Food packaging has been displaying its nutrition information a lot more clearly than it previously did, now using a traffic light system to indicate whether a product is particularly high in fat, sugar, salt and more. And it’s proved really helpful in allowing shoppers to make a quick decision as to whether they want to purchase the product from a health perspective.
However, brands’ use of ‘serving sizes’ can often mean that consumers sometimes miss the full nutritional labels information on some foods. On an average food product, you’ll see the amount of sugar/salt/fat listed in grams and also as a percentage of your recommended daily allowance. This is usually calculated per 100g, and per serving size. You will occasionally also see the nutritional information for the entire weight of the product, too, but not always.
And sometimes a brand’s idea of ‘one serving’ is not exactly in line with the consumer’s.
Take this 300ml bottle of Tropicana as an example. A 300ml bottle contains less liquid than a standard can of coke. So it’s safe to assume a person is likely to drink the whole bottle in one sitting. Yet when you look at the nutritional information, as I did on Tesco’s website, it only appears to break it down into either per ‘150ml serving’ – half of the bottle’s contents – or per 100ml.
It means that a quick look at the traffic light system will only give you the information for half, or less, of what you’re actually drinking. It’s also about how accurate the whole ‘percentage of daily intake’ thing is. These percentages are a rough estimate based on the recommended guidelines set by the government. These are incredibly generalised.

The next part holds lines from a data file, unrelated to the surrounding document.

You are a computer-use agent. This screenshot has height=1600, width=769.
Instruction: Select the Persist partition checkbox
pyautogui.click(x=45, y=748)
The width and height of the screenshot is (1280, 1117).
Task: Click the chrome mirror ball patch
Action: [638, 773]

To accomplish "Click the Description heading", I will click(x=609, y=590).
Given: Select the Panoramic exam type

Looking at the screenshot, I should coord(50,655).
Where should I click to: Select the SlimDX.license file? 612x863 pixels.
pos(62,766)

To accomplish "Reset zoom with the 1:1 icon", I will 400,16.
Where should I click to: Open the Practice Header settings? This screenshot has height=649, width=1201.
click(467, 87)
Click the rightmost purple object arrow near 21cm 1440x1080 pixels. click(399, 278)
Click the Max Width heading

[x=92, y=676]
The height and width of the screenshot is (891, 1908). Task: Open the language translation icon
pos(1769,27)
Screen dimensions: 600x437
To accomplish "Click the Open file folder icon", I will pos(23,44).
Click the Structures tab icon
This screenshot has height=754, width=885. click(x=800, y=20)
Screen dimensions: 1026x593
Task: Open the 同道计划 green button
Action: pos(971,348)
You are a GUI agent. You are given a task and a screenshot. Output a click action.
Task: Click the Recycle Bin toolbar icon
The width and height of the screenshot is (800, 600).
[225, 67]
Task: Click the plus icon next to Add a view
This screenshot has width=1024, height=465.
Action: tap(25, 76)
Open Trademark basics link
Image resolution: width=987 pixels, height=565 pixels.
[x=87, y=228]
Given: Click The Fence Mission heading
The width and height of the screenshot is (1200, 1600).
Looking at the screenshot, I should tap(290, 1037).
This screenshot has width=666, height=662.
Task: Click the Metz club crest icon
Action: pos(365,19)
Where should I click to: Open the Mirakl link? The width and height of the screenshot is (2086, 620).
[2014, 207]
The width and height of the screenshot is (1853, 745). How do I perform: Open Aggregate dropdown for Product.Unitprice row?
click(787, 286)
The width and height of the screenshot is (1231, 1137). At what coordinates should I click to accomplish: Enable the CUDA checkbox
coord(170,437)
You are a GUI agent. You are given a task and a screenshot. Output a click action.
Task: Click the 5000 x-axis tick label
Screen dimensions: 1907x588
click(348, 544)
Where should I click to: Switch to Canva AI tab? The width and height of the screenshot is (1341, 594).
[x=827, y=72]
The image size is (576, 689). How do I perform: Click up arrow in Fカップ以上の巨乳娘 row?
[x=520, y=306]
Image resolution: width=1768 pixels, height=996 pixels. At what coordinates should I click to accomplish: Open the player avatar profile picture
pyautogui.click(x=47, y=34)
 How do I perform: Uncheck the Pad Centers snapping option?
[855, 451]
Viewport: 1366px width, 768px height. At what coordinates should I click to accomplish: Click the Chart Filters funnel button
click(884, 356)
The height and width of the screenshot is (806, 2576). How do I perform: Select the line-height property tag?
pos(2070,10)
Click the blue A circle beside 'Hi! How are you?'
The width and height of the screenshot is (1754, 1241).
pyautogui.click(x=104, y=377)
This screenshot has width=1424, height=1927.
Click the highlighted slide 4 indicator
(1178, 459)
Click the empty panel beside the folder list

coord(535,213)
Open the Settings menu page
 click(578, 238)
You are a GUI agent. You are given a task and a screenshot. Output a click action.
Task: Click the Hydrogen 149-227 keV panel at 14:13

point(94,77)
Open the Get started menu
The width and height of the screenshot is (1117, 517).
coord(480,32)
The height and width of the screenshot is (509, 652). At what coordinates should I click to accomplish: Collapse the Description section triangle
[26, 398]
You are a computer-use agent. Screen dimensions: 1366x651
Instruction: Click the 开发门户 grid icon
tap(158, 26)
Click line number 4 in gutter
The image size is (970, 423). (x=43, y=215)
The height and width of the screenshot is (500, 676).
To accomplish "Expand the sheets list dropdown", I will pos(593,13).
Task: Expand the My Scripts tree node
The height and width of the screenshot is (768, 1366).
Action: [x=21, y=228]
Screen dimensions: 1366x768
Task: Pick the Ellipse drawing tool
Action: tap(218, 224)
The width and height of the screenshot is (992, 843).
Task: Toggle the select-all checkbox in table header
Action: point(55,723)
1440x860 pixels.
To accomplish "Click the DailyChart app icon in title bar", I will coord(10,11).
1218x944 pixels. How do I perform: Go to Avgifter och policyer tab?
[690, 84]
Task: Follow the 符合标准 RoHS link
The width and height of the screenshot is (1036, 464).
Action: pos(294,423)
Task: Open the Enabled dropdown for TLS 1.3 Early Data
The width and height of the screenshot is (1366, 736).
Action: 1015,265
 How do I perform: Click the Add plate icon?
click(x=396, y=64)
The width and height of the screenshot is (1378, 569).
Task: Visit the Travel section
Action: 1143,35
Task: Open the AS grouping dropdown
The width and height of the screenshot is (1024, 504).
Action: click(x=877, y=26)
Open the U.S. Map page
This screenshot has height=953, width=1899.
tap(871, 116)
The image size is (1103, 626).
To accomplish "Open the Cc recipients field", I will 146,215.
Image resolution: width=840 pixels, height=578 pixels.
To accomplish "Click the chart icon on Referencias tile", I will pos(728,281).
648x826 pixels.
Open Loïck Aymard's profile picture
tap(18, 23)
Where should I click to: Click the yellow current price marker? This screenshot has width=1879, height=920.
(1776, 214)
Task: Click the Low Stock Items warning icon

We come in all shapes and sizes. Don’t assume that, just because a packet of crisps claims to take up just 7% of your daily salt intake. That that figure is actually accurate for you and your body. So there’s a clear lesson to be learned here. Brands aren’t actually doing anything technically wrong by opting to display their nutritional information according to serving sizes. Which means it’s down to us to make sure we’re paying close attention to what we’re reading. So we know exactly what we’re eating.